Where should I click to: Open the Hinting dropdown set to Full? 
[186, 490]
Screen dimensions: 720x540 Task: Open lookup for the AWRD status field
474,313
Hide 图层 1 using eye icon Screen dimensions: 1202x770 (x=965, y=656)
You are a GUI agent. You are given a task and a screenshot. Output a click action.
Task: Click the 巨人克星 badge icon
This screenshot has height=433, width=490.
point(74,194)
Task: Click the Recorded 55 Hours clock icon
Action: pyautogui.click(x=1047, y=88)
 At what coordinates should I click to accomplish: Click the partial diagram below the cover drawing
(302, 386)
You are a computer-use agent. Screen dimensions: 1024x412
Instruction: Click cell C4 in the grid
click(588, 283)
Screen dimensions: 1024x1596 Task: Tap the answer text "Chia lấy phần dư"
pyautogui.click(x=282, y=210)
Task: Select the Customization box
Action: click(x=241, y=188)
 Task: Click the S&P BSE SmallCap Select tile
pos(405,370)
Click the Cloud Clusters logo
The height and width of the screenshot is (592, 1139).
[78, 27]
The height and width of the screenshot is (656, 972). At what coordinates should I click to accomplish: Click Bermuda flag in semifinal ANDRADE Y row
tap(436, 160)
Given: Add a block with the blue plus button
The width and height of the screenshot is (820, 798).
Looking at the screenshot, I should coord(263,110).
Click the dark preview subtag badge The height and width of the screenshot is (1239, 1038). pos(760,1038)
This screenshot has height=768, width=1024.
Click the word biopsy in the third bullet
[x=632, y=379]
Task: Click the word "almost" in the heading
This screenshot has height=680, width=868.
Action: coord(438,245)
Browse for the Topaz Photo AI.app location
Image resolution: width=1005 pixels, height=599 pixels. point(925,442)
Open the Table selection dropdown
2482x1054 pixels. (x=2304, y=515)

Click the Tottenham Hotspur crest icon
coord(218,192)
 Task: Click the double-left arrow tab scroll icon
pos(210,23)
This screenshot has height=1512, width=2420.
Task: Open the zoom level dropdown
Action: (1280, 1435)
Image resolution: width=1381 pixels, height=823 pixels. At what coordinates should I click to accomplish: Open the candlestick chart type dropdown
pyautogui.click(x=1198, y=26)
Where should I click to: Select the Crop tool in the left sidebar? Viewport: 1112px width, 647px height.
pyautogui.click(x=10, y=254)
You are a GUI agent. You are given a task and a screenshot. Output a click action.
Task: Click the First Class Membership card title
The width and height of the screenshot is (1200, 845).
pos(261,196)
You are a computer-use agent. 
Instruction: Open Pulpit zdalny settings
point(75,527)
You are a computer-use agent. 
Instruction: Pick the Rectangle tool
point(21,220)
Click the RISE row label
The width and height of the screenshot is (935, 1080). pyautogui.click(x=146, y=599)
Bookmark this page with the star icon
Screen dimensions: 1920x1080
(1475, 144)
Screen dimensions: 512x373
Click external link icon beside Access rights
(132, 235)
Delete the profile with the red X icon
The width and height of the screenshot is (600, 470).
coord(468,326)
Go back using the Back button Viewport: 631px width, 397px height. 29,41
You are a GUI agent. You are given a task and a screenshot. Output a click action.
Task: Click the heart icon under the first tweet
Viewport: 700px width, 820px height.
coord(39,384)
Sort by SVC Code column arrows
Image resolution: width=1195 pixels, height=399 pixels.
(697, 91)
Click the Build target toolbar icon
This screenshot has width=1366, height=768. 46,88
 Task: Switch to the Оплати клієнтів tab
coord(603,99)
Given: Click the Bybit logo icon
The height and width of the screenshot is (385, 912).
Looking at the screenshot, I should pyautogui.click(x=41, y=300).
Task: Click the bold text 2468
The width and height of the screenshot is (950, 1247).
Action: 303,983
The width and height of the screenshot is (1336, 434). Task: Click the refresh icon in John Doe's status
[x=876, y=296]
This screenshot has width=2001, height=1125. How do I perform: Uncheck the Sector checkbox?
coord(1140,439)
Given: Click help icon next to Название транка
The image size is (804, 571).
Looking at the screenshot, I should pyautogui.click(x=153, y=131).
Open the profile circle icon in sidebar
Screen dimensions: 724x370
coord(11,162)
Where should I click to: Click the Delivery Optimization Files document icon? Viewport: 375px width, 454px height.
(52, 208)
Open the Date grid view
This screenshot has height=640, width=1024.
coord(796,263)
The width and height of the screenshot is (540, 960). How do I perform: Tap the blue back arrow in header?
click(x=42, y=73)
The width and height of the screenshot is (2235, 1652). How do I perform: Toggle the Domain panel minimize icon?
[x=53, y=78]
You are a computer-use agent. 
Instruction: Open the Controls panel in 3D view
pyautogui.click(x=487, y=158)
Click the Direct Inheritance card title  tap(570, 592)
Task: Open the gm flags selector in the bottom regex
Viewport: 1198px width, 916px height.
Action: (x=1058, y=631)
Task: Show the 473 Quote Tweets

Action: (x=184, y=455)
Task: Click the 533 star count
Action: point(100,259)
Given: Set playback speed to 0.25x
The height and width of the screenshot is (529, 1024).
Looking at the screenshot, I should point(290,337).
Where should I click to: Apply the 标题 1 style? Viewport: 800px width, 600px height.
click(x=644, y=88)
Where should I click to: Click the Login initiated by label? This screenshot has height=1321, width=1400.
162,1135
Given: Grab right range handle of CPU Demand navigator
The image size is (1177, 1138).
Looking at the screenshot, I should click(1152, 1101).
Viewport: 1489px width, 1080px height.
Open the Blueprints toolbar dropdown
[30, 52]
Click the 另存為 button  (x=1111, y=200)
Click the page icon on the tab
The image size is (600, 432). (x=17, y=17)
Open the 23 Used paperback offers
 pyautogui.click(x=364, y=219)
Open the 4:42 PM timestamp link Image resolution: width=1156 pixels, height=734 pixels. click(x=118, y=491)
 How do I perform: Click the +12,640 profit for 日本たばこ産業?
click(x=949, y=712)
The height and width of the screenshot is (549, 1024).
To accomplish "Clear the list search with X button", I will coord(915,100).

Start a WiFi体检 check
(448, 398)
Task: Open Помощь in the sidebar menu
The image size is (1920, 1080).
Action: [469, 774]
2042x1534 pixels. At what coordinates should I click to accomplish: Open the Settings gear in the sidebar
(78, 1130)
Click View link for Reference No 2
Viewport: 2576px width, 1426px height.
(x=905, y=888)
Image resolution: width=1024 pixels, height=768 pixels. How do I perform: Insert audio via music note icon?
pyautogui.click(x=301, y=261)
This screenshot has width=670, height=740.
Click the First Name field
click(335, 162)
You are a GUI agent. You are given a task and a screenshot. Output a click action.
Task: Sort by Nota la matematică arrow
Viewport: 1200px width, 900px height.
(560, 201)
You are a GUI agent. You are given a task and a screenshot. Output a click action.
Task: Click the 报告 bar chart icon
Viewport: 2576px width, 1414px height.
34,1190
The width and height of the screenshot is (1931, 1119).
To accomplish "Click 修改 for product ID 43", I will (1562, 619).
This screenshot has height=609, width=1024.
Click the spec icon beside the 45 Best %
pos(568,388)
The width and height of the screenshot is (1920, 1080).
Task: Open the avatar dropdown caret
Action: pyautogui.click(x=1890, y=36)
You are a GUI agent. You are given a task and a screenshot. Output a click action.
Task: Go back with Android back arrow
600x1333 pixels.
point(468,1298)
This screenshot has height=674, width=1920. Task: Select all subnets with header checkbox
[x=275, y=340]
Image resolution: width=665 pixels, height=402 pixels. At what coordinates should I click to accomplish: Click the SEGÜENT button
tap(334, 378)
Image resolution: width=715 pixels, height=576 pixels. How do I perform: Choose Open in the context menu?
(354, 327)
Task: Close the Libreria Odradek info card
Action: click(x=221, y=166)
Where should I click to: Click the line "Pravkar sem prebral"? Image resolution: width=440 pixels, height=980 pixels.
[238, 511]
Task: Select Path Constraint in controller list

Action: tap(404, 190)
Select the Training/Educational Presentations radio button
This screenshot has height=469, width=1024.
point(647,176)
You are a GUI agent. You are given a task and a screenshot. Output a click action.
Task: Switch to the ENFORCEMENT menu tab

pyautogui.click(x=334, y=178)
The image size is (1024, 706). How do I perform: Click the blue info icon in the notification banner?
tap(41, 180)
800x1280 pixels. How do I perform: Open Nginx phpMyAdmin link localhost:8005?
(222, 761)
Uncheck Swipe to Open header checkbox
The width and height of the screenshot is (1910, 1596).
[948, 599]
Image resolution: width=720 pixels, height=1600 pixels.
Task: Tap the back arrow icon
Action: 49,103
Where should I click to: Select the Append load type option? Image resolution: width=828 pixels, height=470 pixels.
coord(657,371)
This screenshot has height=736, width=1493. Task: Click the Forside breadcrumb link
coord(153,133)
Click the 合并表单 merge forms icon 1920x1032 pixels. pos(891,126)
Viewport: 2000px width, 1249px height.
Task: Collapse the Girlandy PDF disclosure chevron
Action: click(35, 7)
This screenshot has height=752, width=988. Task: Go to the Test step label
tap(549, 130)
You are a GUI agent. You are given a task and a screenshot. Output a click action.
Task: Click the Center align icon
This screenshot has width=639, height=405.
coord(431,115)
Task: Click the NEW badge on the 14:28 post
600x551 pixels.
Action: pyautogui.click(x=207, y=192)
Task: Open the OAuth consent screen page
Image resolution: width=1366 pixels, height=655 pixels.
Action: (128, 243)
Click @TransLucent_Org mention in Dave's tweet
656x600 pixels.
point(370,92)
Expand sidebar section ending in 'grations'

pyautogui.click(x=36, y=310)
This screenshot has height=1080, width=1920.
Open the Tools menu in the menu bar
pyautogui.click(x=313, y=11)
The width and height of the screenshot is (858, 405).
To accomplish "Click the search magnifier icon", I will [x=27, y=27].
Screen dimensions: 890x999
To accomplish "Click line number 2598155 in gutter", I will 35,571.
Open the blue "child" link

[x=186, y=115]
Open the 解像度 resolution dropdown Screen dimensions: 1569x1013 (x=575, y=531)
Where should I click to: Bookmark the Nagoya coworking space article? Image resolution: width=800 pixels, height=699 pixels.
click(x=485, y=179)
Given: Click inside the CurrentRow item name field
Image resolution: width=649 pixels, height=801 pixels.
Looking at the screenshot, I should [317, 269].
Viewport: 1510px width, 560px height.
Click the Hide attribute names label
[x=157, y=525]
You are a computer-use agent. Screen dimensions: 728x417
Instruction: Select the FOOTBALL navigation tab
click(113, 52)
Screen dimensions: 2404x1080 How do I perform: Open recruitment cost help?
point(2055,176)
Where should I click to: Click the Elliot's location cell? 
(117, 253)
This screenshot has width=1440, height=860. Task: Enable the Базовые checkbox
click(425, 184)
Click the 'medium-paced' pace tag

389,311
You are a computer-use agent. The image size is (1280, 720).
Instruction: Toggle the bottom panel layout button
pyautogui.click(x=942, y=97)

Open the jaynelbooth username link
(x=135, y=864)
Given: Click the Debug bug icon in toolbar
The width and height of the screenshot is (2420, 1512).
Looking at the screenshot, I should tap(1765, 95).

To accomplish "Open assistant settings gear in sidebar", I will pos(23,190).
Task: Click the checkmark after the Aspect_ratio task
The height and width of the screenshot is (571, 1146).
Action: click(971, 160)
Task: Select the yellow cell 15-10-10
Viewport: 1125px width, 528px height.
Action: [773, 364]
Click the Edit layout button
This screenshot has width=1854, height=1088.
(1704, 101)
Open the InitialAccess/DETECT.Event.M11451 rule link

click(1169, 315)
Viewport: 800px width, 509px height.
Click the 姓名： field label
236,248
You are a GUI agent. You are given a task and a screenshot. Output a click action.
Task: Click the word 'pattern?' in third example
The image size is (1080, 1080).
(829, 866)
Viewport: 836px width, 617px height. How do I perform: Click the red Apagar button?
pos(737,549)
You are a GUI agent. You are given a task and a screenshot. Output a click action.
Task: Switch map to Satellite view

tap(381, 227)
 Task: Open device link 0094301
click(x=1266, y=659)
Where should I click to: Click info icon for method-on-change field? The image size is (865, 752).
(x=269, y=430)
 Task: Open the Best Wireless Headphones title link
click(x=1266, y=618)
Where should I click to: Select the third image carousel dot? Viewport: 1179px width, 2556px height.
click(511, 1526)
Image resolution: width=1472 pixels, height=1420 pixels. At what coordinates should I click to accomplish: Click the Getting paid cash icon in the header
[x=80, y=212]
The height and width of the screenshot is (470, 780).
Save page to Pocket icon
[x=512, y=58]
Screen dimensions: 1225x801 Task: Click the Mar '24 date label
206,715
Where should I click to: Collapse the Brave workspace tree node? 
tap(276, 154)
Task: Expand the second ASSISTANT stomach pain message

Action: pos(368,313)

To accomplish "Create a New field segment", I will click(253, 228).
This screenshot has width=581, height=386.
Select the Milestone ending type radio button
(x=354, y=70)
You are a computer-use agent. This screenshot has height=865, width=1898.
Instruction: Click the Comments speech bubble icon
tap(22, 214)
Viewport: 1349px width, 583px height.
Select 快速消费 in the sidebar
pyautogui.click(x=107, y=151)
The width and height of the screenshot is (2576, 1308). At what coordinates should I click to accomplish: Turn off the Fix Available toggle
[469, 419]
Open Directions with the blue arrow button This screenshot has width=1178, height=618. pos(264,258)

------------------------

■ EXERCISE REQUIREMENTS ■
Update the data from the line containing "This screenshot has height=1080, width=1920." down to the line containing "Open the 解像度" by replacing "magnifier" with "lens", and give back only those lines with nothing else changed.

■ CORRECT OUTPUT ■
This screenshot has height=1080, width=1920.
Open the Tools menu in the menu bar
pyautogui.click(x=313, y=11)
The width and height of the screenshot is (858, 405).
To accomplish "Click the search lens icon", I will [x=27, y=27].
Screen dimensions: 890x999
To accomplish "Click line number 2598155 in gutter", I will 35,571.
Open the blue "child" link

[x=186, y=115]
Open the 解像度 resolution dropdown Screen dimensions: 1569x1013 (x=575, y=531)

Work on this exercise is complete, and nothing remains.